Timko and Gillo Family

Cheri Timko, her husband Wayne Gillo and daughters Kendra, Maura and Leann pose against the breathtaking backdrop of the Rocky Mountains in Vail, Colo.

Cheri Timko, her husband Wayne Gillo and their three children, Kendra, 9, Leann, 7, and Maura, 6, moved into their new home not that long ago.

The home is so new, in fact, that Wayne was busy hammering away, putting in the second door of the year.

When they can, the children pitch in and help.

It’s all part of being a responsible part of the family, Timko said.

“We’ve spent a lot of time on the house,” she said. “We did the last 15 percent of it ourselves ... painting, putting trim on and doing the flooring.”

They’re a do-it-yourselves kind of family. Wayne is “pretty handy” at fixing a lot of things around the house. And Cheri is even busier, making sure her growing children eat as healthily as they can. She makes their food from scratch, and cans and freezes what she can.

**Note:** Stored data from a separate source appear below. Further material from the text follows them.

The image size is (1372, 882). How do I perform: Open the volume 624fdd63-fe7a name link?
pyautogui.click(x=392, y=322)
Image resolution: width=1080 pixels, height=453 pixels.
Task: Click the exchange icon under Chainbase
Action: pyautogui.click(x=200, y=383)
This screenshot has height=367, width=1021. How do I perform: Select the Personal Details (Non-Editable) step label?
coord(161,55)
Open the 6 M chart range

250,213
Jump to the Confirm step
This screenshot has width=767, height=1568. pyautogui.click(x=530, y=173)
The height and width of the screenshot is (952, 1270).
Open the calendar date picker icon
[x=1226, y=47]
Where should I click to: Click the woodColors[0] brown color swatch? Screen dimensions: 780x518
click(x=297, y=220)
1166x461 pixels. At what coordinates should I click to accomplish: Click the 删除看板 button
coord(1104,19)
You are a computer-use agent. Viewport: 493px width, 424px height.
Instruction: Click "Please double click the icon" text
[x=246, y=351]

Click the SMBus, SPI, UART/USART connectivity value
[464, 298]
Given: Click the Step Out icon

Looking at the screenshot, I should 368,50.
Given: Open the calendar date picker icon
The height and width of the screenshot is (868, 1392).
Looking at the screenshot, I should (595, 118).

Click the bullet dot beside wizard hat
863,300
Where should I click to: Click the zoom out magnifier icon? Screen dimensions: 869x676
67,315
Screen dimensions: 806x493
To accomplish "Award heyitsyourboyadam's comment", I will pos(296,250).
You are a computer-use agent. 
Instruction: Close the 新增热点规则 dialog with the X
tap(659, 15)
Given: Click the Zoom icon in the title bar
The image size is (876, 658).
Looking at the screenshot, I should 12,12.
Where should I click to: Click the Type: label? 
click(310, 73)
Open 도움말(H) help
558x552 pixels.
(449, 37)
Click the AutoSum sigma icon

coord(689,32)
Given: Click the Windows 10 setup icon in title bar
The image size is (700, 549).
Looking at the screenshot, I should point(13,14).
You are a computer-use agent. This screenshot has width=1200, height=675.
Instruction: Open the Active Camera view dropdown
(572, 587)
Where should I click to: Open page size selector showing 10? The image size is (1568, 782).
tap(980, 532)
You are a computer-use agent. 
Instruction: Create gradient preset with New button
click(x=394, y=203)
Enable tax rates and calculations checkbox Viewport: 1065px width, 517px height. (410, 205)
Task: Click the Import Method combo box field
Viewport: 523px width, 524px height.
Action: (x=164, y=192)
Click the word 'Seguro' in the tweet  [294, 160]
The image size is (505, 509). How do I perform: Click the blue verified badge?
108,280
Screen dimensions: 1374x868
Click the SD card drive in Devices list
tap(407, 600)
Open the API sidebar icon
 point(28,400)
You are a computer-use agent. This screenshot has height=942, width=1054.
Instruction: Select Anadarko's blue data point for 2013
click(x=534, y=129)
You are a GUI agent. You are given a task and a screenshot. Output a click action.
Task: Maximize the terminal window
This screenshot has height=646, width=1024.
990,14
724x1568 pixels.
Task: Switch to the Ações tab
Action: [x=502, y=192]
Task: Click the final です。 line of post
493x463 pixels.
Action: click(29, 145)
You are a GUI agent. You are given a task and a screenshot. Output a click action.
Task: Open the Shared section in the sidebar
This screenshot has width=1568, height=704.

She grows the sprouts that go into the bread she bakes. She emphasizes a nutrient-dense traditional diet.

She heads up the MOPS (Moms of Pre-Schoolers) group in Morgantown. It brings those moms together with special programs and speakers on topics of interest to them, and just a time to socialize and connect.

“It’s to make us better moms,” she said.

Gillo is a network security engineer and she just opened a private practice as a psychotherapist.

It’s a busy, busy, busy life “just getting things done that need to be done by the end of the week,” she said.

That’s why it’s important the kids help out.

“We spend a lot of time together as a family,” she said. “We have a priority of family time over activities.”

Still, the two oldest are taking piano lessons and one even performed in the school Christmas play.

“We want them to get exercise to get fresh air and be helpful around the house.

“It’s important for them to get started on the basic fundamentals.”

When they come home from school, it’s time for play, chores, homework, dinner, bath and bed.

They also help in the garden, among other chores.

“They love to plant seeds and pick the produce,” Timko said. “They’re learning to weed and recognize which plants are wanted and which are not.”

This year, or maybe next, they’ll even get their own little gardens to plant the seeds they’ve picked out.

They help with the canning by peeling potatoes and other vegetables, she said.

There’s a lot to get done by Friday evening. So their schooldays are pretty structured.

“The goal is, over time, that they become more responsible for themselves and the family. We put a premium on that over extra activities. But come the weekend, there’s a little more free time for fun things like trips to Pittsburgh and other places.”

Notice she didn’t mention watching TV. They have a TV. The kids watch pre-approved videos and movies. As of yet, there’s no access to cable.

“And that’s a real blessing,” she said. “They don’t spend time in front of a TV. They watch maybe an hour and a half, two hours, of videos on the weekends.

“And they’re not being bombarded with commercials. A lot of companies are creating brand recognition in children. We don’t want them to worry about corporate sponsorship of shows.”

Instead, she loves to read to her children and see them reading.

“We just read the whole Laura Ingalls Wild ‘Little House on the Prairie’ books,” she said. “It put a different context on life.

“Reading is important to us and we want to pass this on.”

She loves being a parent.

“It’s fun but it’s hard work and a lot of responsibility. And I’m not necessarily the ‘fun parent.’ A lot of things have got to get done by the end of the week.

“We work hard to keep the kids from going to child care. We’ll have them for such a short time. We want to know we’ve influenced them with our values.

“We want them to grow up godly. We want them to have a good education. We want them to work together and we want them to contribute in a positive way to their community.”